● Stated goal
Print the items from the line containing "Click Recipient type" through the last of the items, both ends included, word for word and with the pictures left out.

● Excerpted records
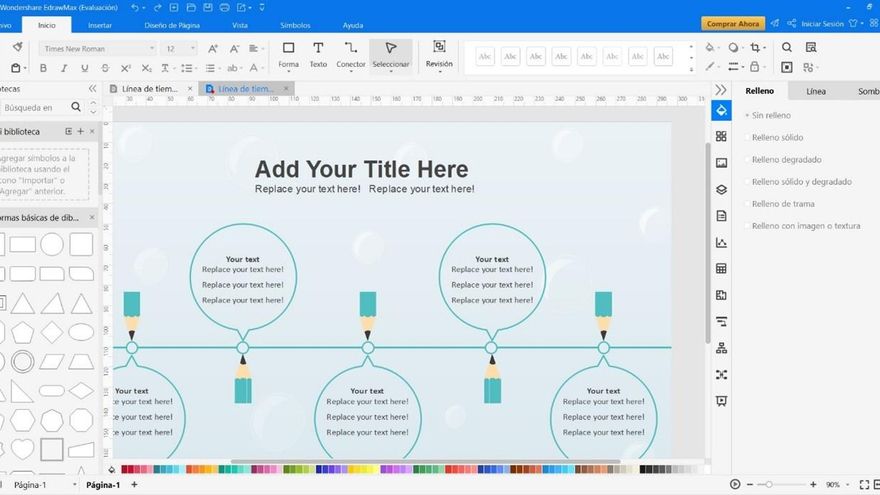Select 'Relleno de trama' fill option
The height and width of the screenshot is (495, 880).
click(783, 204)

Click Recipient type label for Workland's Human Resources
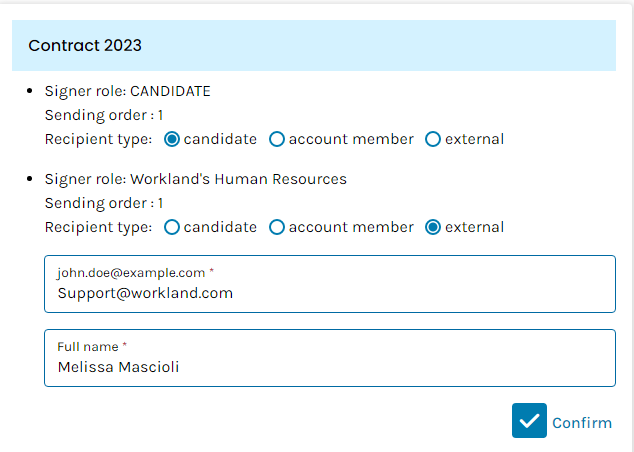[x=98, y=227]
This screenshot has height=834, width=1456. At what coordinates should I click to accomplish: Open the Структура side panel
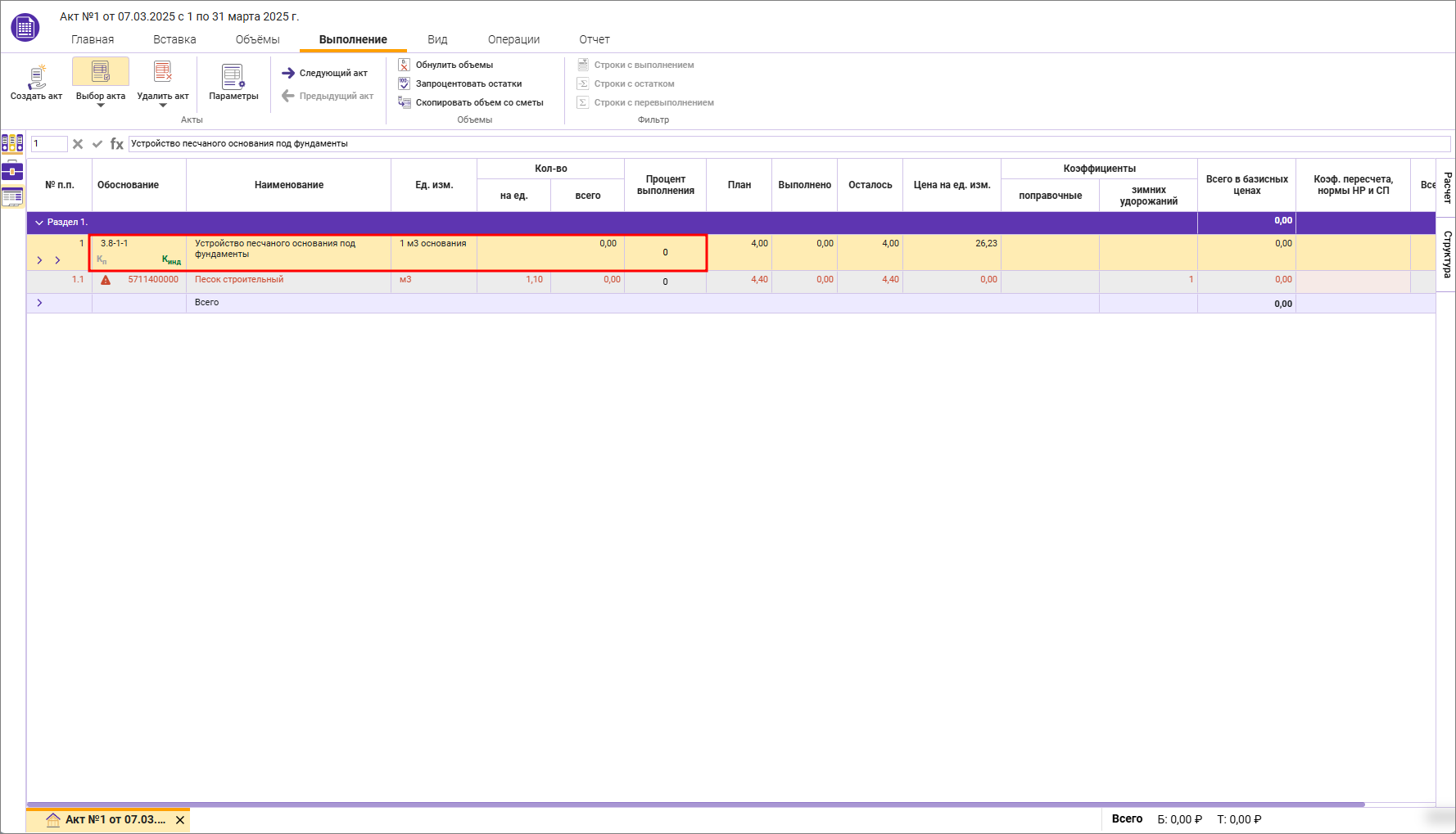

● Answer for this exercise
Click Recipient type label for Workland's Human Resources
[x=98, y=227]
This screenshot has height=834, width=1456. At what coordinates should I click to accomplish: Open the Структура side panel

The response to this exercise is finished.